● Task details:
Leave out the pictures and repeat exactly the lines from the one containing "You are a computer-use" through the end of the records.

Data extracted from a collection
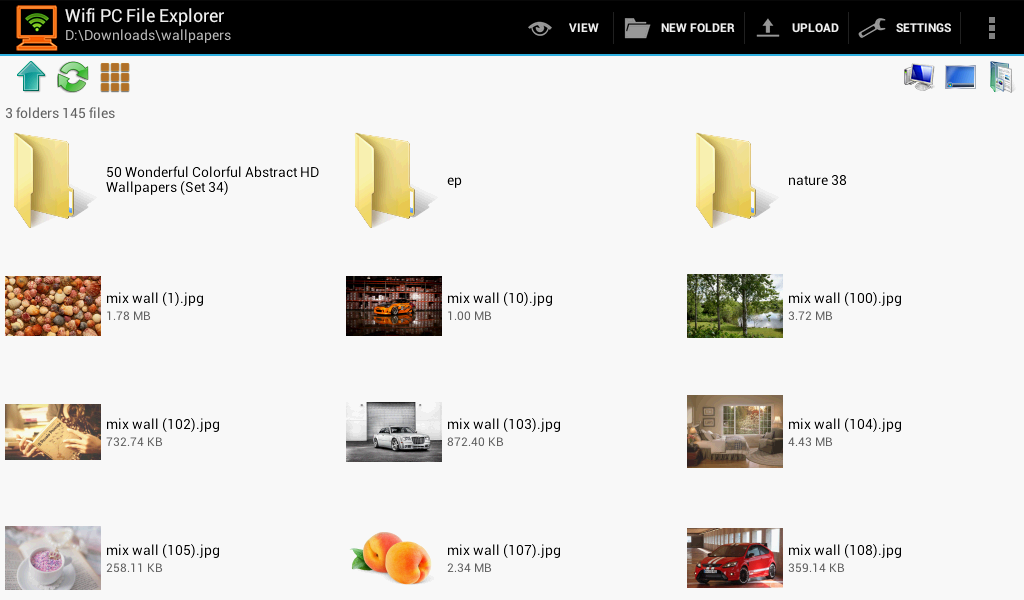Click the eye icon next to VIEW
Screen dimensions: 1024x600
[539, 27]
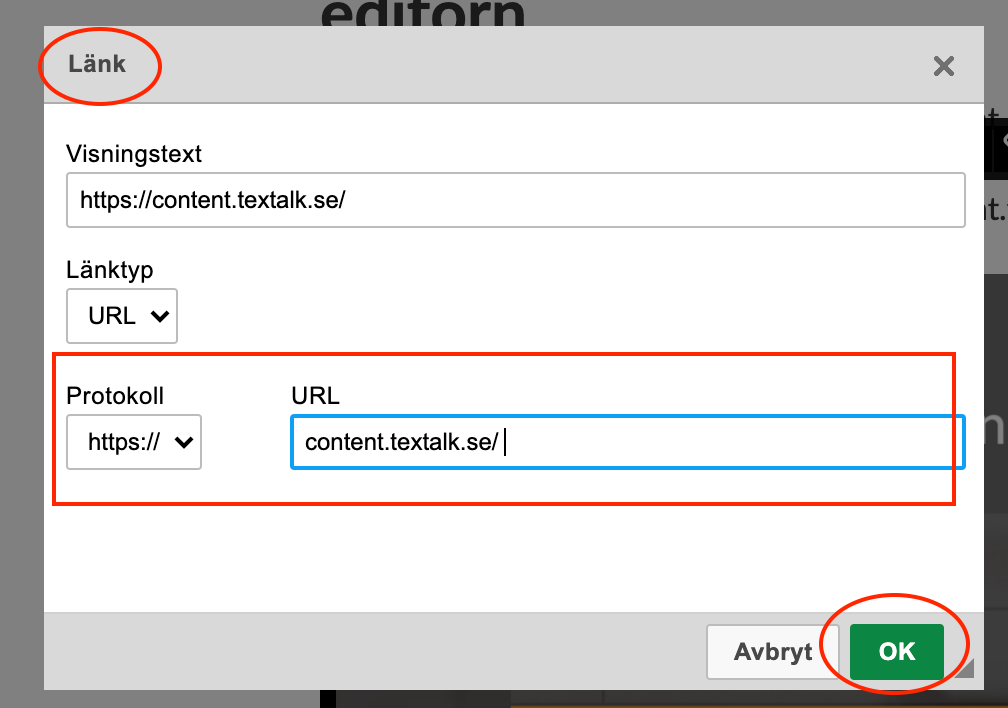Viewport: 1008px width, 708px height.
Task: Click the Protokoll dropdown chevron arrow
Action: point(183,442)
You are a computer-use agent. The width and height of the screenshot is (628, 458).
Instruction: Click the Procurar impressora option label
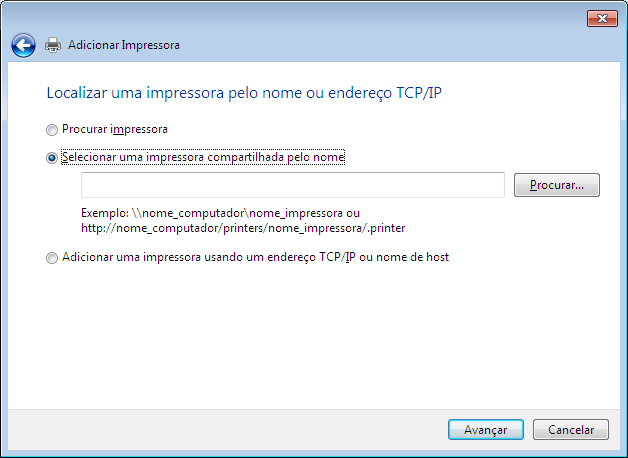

● Answer space:
You are a computer-use agent. The width and height of the screenshot is (628, 458).
Instruction: Click the Procurar impressora option label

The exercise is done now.